Guillermo Bilbao, energy and utilities expert at PA Consulting, comments on Mexico’s oil and gas sector.
The article notes that the federal Mexican government will raise its financial backing of Pemex significantly next year as it continues to eschew private investment. The Andres Manuel Lopez Obrador administration says it will allocate around $27bn to Pemex’s total budget for 2020—an increase of 8.8pc over the approved financial plan for 2019. In July, the company issued its Business Plan 2019-23 which pledged in 2020 to apportion around $14bn to E&P and c.$3bn for a new refinery to be built in the president’s home state of Tabasco.
Guillermo says: “In addition to the increase in resources, Mexican finance minister Arturo Herrera announced additional support for MXN$86bn ($4.41bn), of which MXN$46bn will come from fiscal support and MXN$40bn corresponds to direct capitalisation to the company.”
The priority for Pemex is to halt 15 consecutive years of crude production decline.

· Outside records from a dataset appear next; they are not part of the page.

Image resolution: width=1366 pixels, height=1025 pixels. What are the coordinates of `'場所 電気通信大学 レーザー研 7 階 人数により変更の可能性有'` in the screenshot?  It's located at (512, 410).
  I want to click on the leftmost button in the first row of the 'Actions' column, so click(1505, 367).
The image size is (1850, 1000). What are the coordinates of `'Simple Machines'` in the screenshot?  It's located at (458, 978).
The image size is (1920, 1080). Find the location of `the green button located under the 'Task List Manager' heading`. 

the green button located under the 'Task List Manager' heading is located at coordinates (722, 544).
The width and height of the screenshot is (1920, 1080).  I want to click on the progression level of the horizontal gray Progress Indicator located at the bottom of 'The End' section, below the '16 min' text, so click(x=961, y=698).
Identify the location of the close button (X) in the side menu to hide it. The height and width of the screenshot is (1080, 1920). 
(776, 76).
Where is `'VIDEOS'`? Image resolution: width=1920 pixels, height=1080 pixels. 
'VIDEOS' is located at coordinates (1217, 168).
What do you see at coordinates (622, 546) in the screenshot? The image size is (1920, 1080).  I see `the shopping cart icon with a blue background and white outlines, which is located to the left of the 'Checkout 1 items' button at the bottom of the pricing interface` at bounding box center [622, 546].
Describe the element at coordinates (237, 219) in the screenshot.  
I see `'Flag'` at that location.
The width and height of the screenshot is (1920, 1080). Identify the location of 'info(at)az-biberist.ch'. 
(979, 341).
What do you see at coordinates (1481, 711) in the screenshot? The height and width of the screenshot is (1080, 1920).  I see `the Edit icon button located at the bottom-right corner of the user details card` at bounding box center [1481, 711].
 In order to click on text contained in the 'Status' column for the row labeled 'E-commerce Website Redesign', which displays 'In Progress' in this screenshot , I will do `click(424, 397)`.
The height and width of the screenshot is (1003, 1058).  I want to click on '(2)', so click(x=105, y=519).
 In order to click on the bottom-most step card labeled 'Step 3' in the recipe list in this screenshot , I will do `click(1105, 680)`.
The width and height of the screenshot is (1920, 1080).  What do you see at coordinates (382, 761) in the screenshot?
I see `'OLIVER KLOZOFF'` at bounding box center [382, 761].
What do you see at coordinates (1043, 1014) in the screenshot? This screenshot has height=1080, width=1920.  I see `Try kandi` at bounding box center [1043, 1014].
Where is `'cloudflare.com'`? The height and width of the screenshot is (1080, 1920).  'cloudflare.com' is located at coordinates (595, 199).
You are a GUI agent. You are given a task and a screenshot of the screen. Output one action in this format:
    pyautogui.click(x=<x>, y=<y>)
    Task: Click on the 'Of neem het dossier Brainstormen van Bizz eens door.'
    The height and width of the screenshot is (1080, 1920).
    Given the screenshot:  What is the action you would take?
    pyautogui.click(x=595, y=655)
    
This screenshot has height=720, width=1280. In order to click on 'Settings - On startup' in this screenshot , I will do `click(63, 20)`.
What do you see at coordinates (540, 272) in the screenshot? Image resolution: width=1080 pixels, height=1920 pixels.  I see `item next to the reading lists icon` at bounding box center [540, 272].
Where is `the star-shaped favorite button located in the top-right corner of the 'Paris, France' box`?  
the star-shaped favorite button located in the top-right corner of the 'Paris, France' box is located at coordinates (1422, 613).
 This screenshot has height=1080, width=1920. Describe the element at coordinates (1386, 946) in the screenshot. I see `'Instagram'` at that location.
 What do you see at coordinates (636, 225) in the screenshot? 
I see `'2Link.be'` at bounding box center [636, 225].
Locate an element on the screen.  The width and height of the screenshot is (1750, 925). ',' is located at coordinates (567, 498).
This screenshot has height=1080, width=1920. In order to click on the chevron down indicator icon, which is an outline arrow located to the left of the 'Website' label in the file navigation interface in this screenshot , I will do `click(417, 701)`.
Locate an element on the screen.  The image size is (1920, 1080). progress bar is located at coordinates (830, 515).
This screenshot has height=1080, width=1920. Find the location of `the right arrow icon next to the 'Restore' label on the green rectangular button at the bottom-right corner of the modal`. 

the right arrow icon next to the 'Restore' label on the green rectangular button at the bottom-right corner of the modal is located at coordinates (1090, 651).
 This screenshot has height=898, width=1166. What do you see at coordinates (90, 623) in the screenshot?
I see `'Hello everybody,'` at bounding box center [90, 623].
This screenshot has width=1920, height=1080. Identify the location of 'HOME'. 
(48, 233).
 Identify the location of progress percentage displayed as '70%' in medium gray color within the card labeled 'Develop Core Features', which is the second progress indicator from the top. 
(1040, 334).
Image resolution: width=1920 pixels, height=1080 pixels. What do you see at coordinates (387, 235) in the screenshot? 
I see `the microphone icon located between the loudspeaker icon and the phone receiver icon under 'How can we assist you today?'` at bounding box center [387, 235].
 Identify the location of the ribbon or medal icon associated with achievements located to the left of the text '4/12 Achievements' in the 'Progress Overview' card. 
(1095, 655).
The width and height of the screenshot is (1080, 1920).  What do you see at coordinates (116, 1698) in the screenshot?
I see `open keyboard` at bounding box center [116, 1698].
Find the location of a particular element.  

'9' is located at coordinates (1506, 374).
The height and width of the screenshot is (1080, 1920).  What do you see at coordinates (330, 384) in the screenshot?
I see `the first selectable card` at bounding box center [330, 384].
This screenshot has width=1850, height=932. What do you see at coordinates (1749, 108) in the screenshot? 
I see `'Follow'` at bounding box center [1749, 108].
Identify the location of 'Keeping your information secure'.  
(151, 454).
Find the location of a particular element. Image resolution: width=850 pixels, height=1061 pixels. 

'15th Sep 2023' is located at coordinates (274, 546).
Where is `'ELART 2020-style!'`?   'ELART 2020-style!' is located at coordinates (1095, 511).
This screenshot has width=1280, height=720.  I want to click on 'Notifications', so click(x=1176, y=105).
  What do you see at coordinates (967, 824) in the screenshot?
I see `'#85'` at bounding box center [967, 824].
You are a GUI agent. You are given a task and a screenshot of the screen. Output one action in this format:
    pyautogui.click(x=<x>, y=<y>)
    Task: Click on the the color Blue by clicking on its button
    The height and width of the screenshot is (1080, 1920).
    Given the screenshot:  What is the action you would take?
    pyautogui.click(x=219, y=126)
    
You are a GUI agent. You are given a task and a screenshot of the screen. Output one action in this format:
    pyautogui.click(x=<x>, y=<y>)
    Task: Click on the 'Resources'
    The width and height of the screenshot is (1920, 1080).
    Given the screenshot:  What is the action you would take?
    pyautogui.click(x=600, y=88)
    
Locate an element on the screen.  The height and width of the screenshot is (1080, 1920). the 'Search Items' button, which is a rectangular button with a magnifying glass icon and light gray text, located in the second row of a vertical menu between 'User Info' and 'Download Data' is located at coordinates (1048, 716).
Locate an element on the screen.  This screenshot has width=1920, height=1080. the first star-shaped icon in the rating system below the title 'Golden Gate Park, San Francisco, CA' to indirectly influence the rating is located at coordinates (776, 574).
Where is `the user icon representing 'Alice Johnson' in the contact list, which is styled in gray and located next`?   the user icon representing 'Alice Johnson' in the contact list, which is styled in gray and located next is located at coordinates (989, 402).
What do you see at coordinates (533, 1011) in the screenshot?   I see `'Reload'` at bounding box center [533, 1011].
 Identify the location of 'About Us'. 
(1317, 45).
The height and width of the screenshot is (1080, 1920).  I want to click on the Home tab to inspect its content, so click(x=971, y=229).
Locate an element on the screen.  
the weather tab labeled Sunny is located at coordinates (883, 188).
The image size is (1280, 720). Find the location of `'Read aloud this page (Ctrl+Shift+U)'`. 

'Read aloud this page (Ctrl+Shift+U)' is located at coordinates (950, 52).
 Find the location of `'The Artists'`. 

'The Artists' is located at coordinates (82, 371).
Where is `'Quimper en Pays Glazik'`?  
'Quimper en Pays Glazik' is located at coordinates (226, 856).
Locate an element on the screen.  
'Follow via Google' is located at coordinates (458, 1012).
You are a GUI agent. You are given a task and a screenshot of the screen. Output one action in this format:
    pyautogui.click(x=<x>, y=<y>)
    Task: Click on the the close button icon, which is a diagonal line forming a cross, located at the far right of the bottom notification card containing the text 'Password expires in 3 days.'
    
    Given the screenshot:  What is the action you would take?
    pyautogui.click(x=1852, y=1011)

Since output peaked in 2004 at 3.4mn bl/d, total national output has fallen by 46.4pc to just 1.6mn bl/d in 2018—an average annual drop of 112,000bl/d.
This year production has stabilised. First and second quarter output remained at around 1.6mn bl/d, although second quarter production dipped by 189,000bl/d, or 10.2pc compared with the same period in 2018. Most of this decline comprised of light and extra-light crude, contributing around 168,000bl/d, mainly due to water inflow at the Xanab field. The 2pc drop year-on-year in heavy oil output was caused by production fall from the mature offshore fields Ku, Maloob, Zaap and Akal.